Écarts entre les crédits ouverts et
consommés
pour les dépenses contentieuses de
2019 à 2025
(en millions d'euros)
* La consommation affichée pour 2024 est celle des crédits disponibles au 4 novembre 2024
Source : commission des finances, d'après les documents budgétaires et les réponses de la DLPAJ
B. LES CRÉDITS ALLOUÉS À LA PRÉVENTION DE LA DÉLINQUANCE, À LA RADICALISATION ET À LA VIDÉO-PROTECTION EN RECHERCHE DE LISIBILITÉ
Le secrétariat général du comité interministériel de prévention de la délinquance et de la radicalisation (SG-CIPDR), qui a vocation à devenir une délégation interministérielle en 2025, coordonne l'utilisation des crédits du fonds interministériel de prévention de la délinquance (FIPD), abondé à hauteur de 62,41 millions dans le présent projet de loi de finances. Or, il ressort que, d'une part, les critères de répartition territoriale des crédits sont assez peu transparents, et d'autre part, que la fongibilité des enveloppes des programmes financés alimente un problème de lisibilité des actions financées.

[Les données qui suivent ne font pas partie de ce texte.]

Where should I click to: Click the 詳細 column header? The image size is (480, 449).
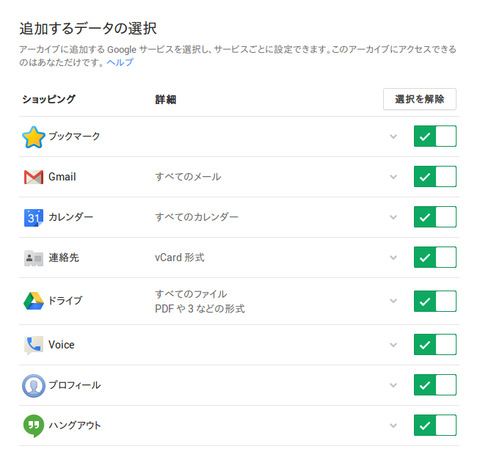coord(166,99)
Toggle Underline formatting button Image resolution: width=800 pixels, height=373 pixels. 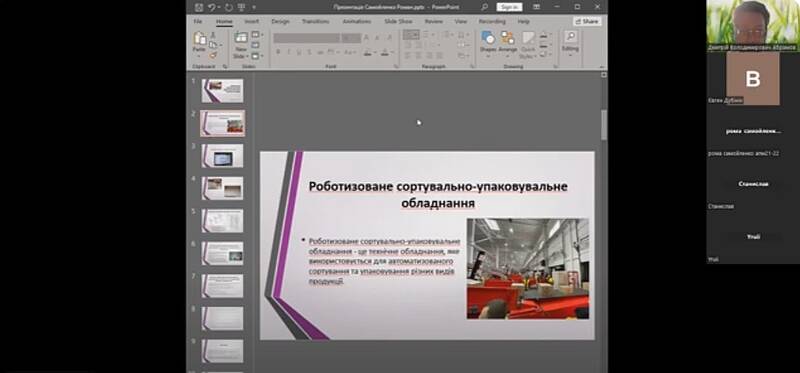coord(298,52)
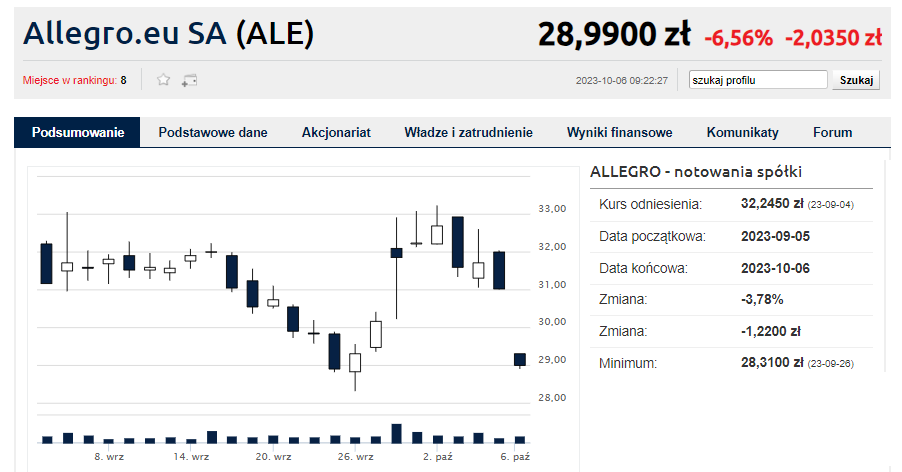This screenshot has height=472, width=902.
Task: Focus the szukaj profilu search field
Action: tap(757, 80)
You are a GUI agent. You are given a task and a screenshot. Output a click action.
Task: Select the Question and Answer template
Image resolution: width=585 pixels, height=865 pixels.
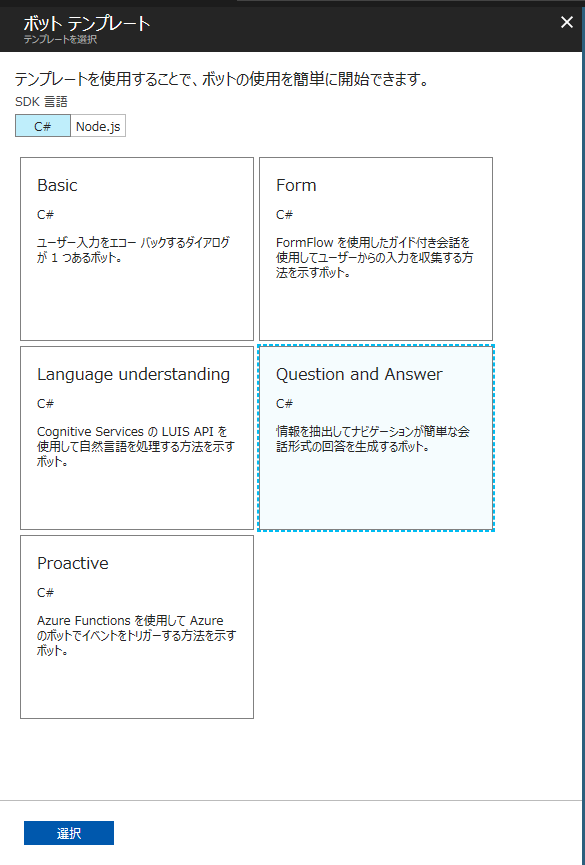point(376,438)
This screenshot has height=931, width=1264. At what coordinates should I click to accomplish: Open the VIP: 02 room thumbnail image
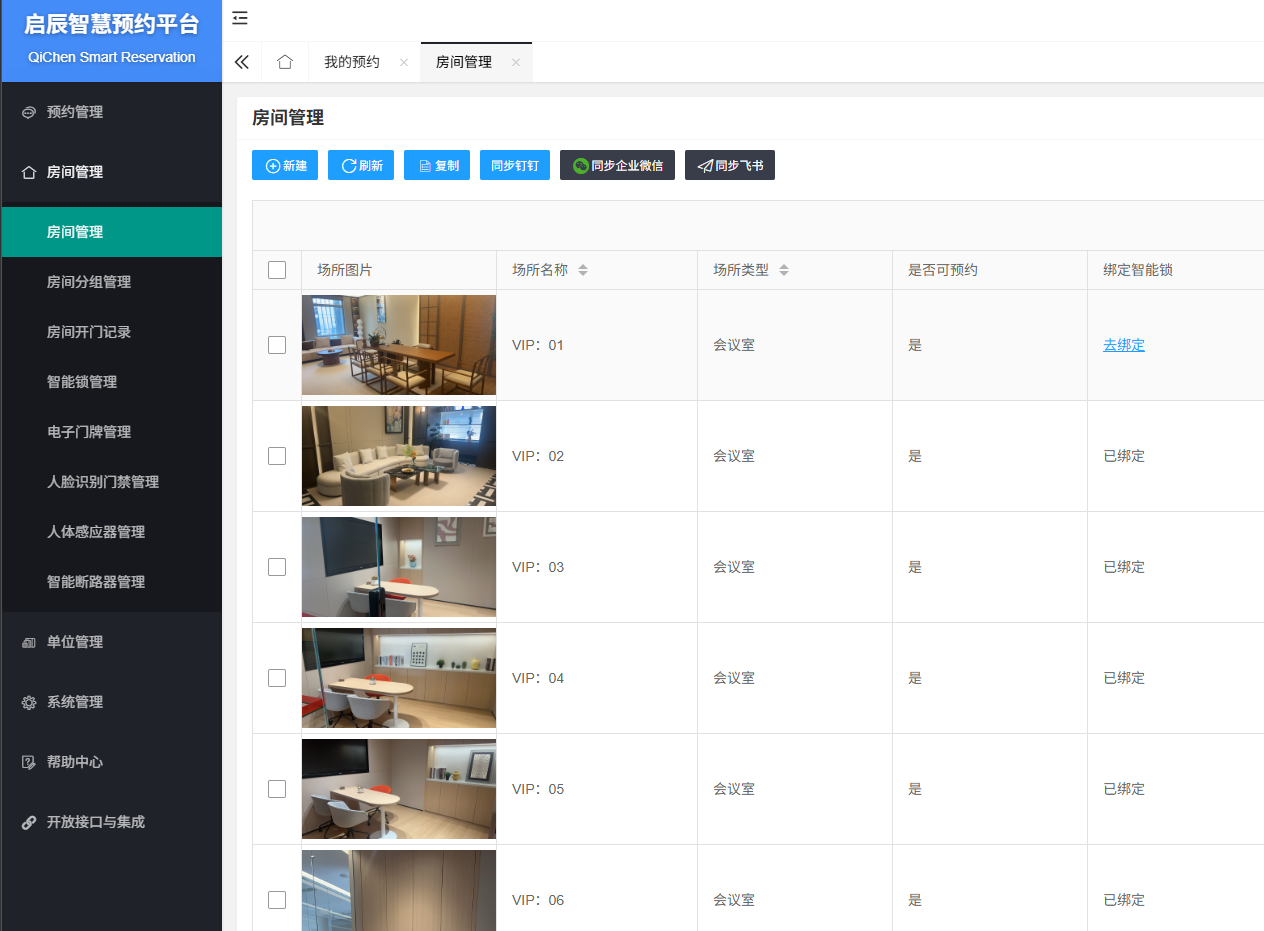(x=399, y=456)
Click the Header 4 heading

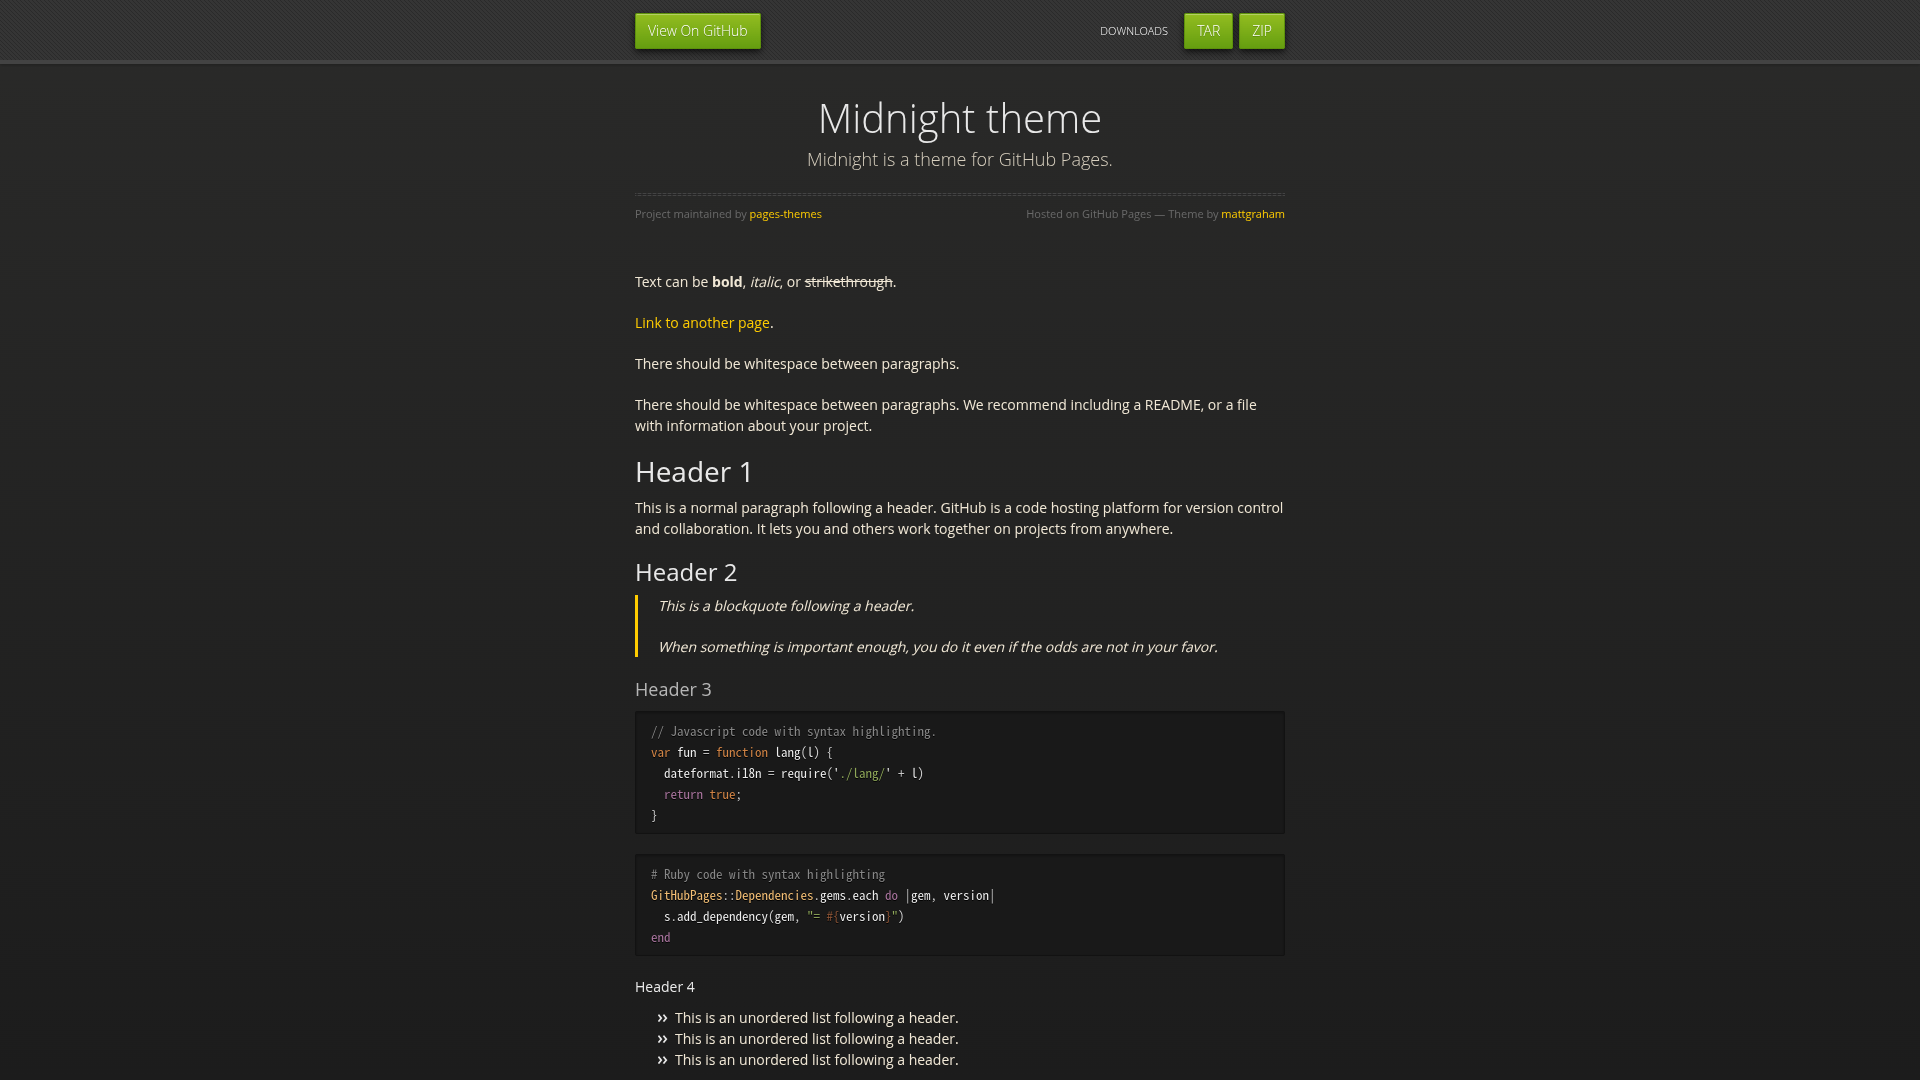pos(664,986)
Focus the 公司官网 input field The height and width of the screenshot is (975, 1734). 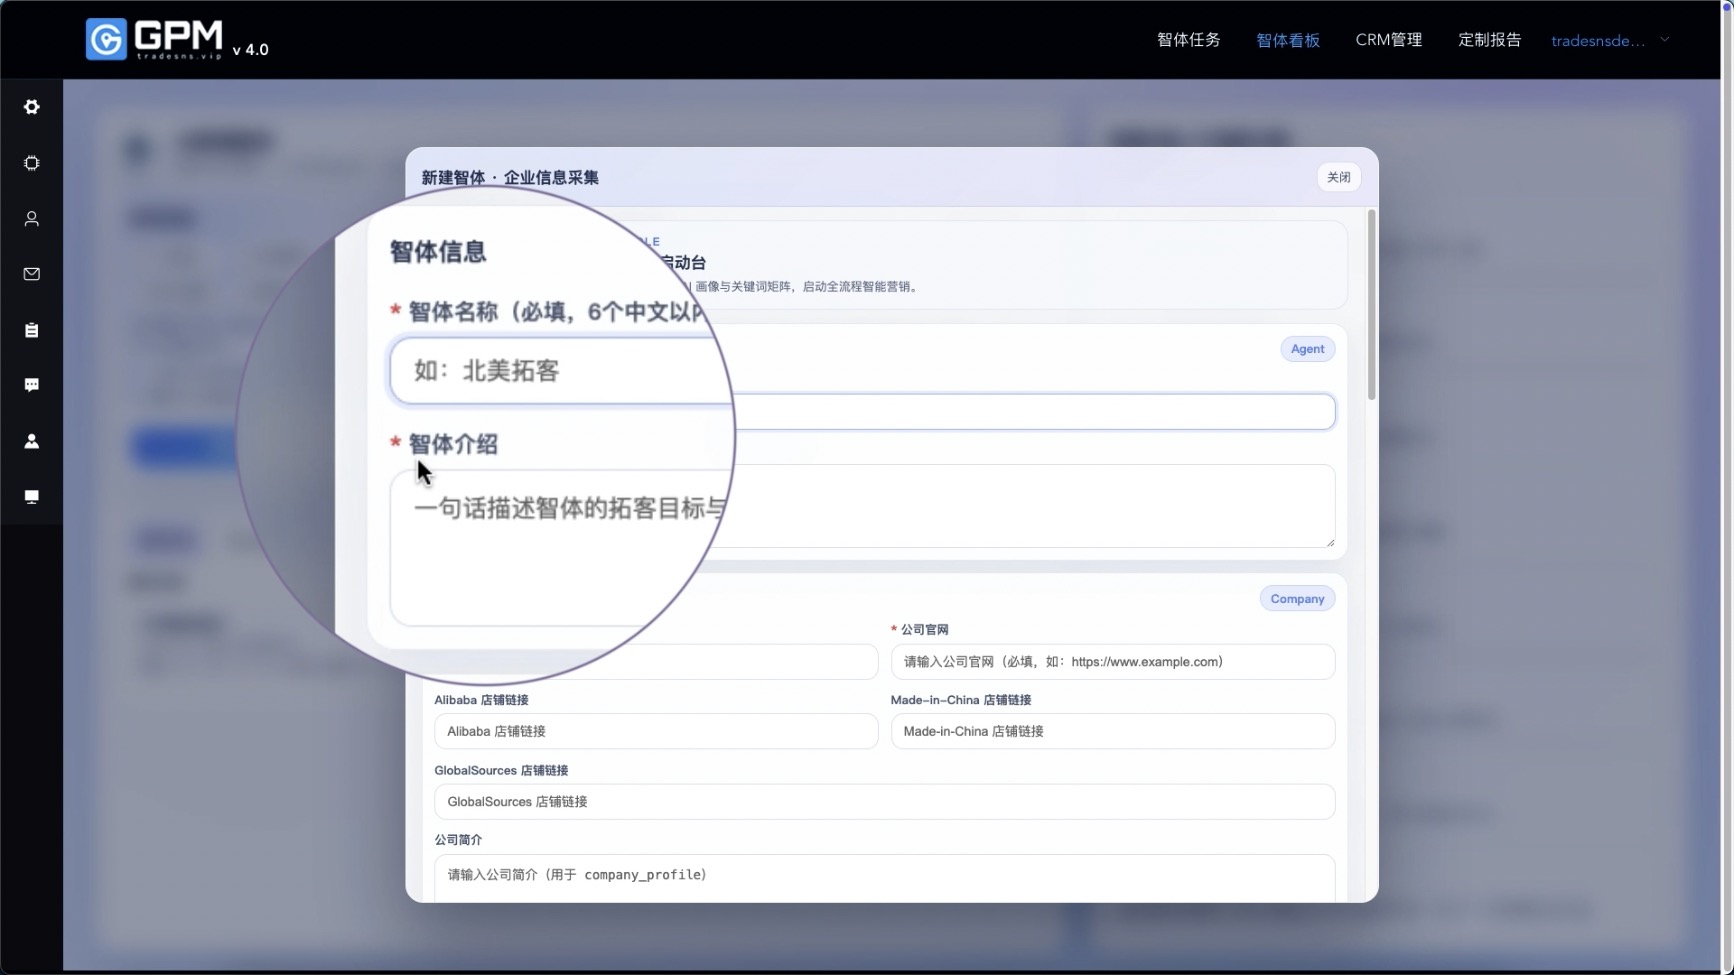[x=1112, y=662]
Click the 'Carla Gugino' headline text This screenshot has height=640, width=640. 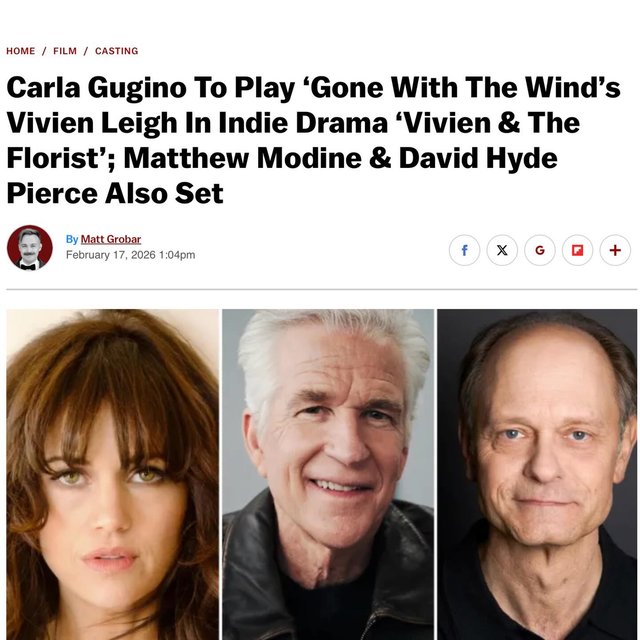(x=97, y=87)
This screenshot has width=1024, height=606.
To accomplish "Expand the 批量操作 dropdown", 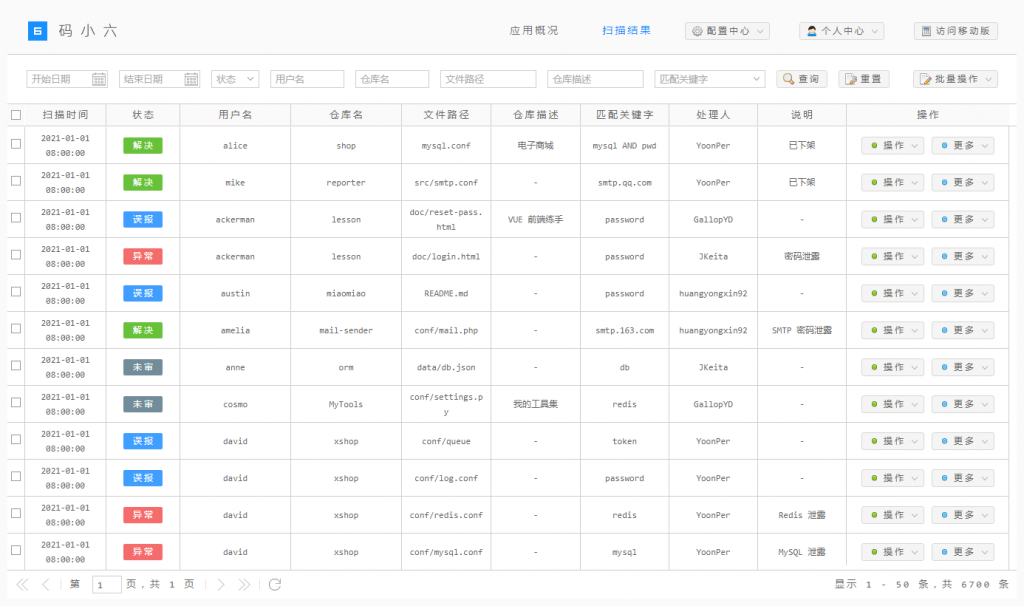I will point(955,79).
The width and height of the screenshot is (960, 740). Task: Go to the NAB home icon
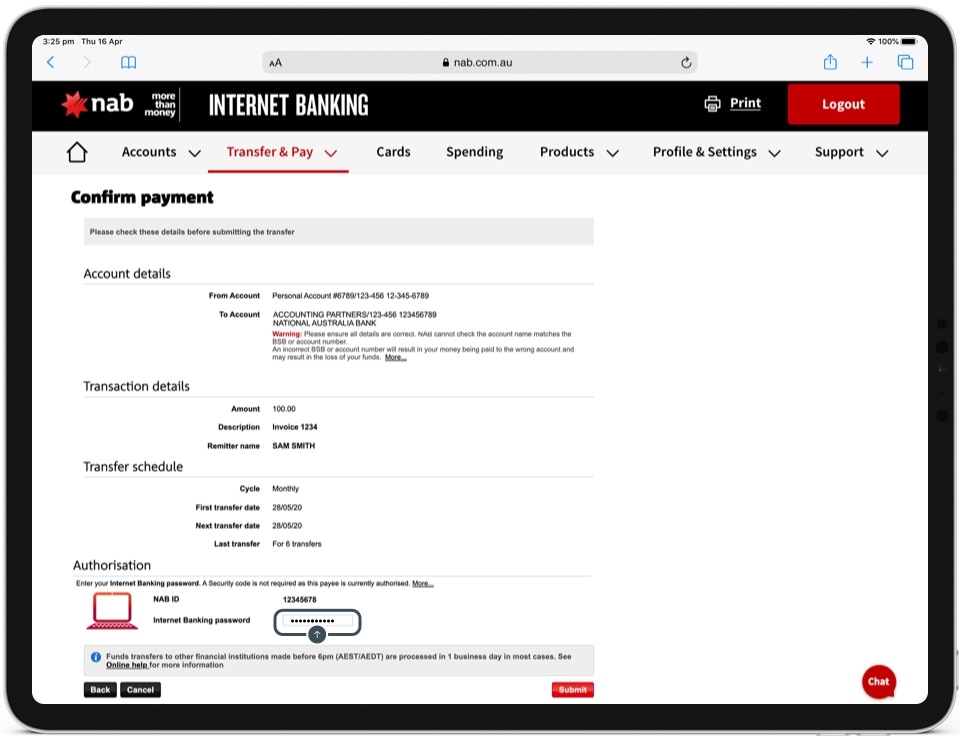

Les dépenses de vidéoprotection de la voie publique, gérées depuis le1er janvier 2024 par la direction des entreprises et des partenariats de sécurité et des armes (DEPSA), sont en hausse de 7 millions d'euros en 2025. Pour autant, il n'existe pour l'heure pas de revue des différents engagements gérés au niveau des préfectures, avec des paiements en attente constatés.
Réunie le mercredi 20 novembre 2024, sous la présidence de M. Claude Raynal, président, la commission des finances a décidé de proposer au Sénat l'adoption, sans modification, des crédits de la mission.
Réunie à nouveau le jeudi 21 novembre 2024, sous la présidence de M. Claude Raynal, président, la commission a confirmé définitivement ses votes émis sur toutes les missions, tous les budgets annexes, tous les comptes spéciaux et les articles rattachés aux missions, ainsi que les amendements qu'elle a adoptés, à l'exception des votes émis pour les missions « Culture », « Direction de l'action du Gouvernement », « Enseignement scolaire », « Médias, livre et industries culturelles », « Audiovisuel public », « Recherche et enseignement supérieur », ainsi que des comptes spéciaux qui s'y rattachent.
Au 10 octobre 2024, date limite, en application de l'article 49 de la LOLF, pour le retour des réponses du Gouvernement aux questionnaires budgétaires concernant le présent projet de loi de finances, 68,4 % des réponses portant sur la mission « Administration générale et territoriale de l'État » étaient parvenues à la rapporteure spéciale.